[BEGIN]

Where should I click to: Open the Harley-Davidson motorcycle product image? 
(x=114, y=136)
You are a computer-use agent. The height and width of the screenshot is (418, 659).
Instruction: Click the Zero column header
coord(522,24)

[END]

*What needs to be done*
Can you rewrite all of the rows above, swapping "column header" for "column heading" and keeping everything else unchanged?

*The reply*
Where should I click to: Open the Harley-Davidson motorcycle product image? 
(x=114, y=136)
You are a computer-use agent. The height and width of the screenshot is (418, 659).
Instruction: Click the Zero column heading
coord(522,24)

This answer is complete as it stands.